**What the task asks**: Continue the essay below on parenting an autistic child, starting right after its final sentence.

**Text excerpt**:
····················
October 30, 2003 October is Koufax Pledge Drive month

Only More So

by Dwight Meredith


Sometimes, when asked what it is like to parent an autistic child, I reply that it is exactly like parenting a typical child only more so.


Many kids are picky eaters. Their parents worry about whether or not the kid’s diet includes sufficient vegetables and other healthy foods. Parents of autistic kids have the same concern only more so.


Many parents worry that their kids watch too much television. POA’s have the same concern only more so.

Parents of young children often have difficulty finding a restaurant that provides a friendly environment for the kids as well as cuisine suitable for adult tastes. Parents of autistic kids have the same problem, only more so.


Keeping kids safe is another example showing that parenting an autistic child is just like parenting a typical child only more so. It is every parent’s nightmare that their child will dash out into traffic or get lost. With autistic kids, the danger is more severe. Many autistic kids simply have no judgment. Recently, an autistic sixteen year old Fairfax, Virginia boy strayed from his house, wandered to the Washington beltway and simply laid down in traffic. He was hit by multiple vehicles and died from his injuries.


Our eight year old son, Bobby, has no judgment when it comes to traffic. If allowed, he will walk in the middle of a busy street paying no attention to cars whatsoever.


As might be expected, we take great care to ensure that Bobby is always supervised. He is not allowed to play in the cu de sac or even in our fenced back yard without an adult present. He is far too likely to wander off and get lost or walk into traffic.
····················
**Excerpted data**:
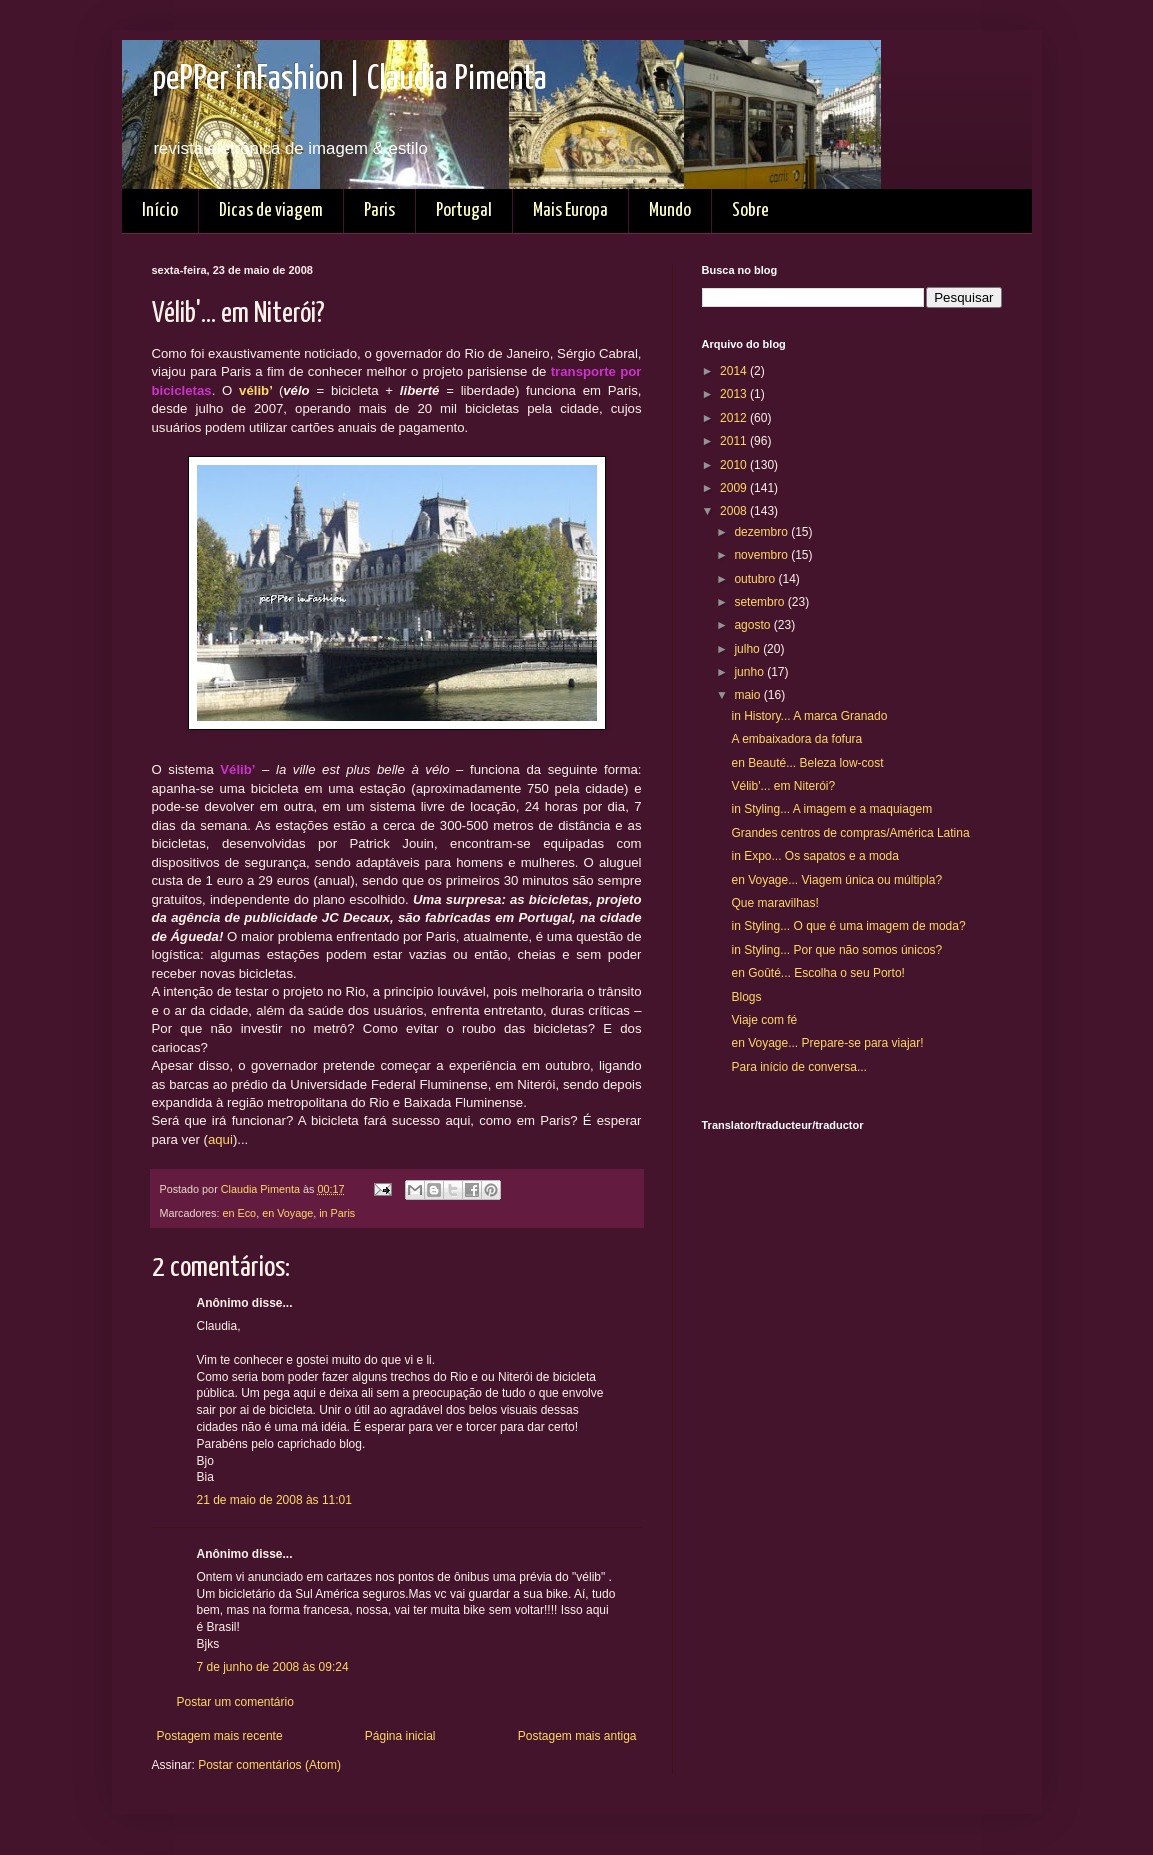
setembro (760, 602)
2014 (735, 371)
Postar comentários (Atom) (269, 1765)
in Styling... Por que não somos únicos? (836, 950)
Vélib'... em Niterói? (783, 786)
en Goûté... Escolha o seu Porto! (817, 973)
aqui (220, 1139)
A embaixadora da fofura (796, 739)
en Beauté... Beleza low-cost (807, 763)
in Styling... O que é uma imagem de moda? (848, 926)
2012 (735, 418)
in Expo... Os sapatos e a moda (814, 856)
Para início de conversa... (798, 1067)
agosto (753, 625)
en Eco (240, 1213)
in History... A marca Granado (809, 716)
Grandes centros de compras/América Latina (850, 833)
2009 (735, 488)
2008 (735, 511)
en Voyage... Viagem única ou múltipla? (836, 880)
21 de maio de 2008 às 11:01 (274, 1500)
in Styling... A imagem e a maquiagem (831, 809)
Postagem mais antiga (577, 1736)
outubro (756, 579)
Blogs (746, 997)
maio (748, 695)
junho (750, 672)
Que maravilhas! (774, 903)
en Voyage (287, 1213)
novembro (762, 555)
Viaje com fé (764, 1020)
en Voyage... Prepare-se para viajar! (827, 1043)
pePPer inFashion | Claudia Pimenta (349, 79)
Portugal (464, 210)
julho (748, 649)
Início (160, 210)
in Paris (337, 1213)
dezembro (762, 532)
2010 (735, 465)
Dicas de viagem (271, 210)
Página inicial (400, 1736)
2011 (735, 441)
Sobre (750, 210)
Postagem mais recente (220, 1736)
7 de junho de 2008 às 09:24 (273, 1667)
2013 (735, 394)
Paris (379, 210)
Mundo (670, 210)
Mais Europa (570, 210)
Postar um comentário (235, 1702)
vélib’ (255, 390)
····················
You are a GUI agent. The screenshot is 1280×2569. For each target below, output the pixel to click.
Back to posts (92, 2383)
····················
**Response**:
That brings us to the subject of neighbors. No one gets to make an informed choice about neighbors. One chooses the neighborhood and hopes for the best. One hopes for neighbors who are friendly, trustworthy, helpful and, occasionally, tolerant. So it is for the parents of an autistic child, only more so.


We have lost Bobby twice. On both occasions, good neighbors came to our rescue.

The first time, several years ago now, Bobby learned to turn the knob opening the dead bolt lock on the front door. He escaped and headed to the playground located at the church next door.

Fortunately, Bobby left the front door wide open, alerting us to the fact that something was amiss. I went searching and quickly located him. He had only been gone about 10 minutes when I found him. A neighbor had seen him, barefoot and half dressed in December, and was in the process of escorting him home when I found him.

I thanked our neighbor, took Bobby home and then had two errands to run. First, I stopped by Home Depot to purchase dead bolt locks that require a key to open from both the inside and outside. Second, I stopped off at the bakery to get a cake for our neighbor’s desert.


The keyed dead bolt locked work well. Last year, however, I screwed up. A house up the street had a new “for sale” sign and I walked to get a copy of the brochure (I was curious as to the asking price). As I was only going less than a block, I failed to lock the door behind me. I walked back engrossed in the brochure and failed to see that Bobby had slipped out behind me.


I returned to my study assuming that Bobby was downstairs with Deb. Deb assumed that Bobby was upstairs with me. It was not until almost an hour later that I went downstairs for a cup of coffee, did not hear Bobby, and asked where he was. A brief search of the house confirmed our fears.

I sent my older son to the church playground to look for Bobby. Deb took a car to drive our neighborhood. I took off on foot through the woods behind our house. I found no trace of Bobby.

Emerging from the woods, I saw Deb’s car. Neither she nor our older son had found Bobby. With the bitter taste of fear and adrenaline in our mouths, we got back in the car and drove around the neighborhood searching. After about 45 minutes of searching, we had found no trace. Fear was quickly turning to panic.


I then noticed a police car patrolling out neighborhood. I flagged him down and reported that our son was missing.

“Is he autistic?” the officer asked. With a sigh of relief, I said “yes.” “Follow me,” the officer replied.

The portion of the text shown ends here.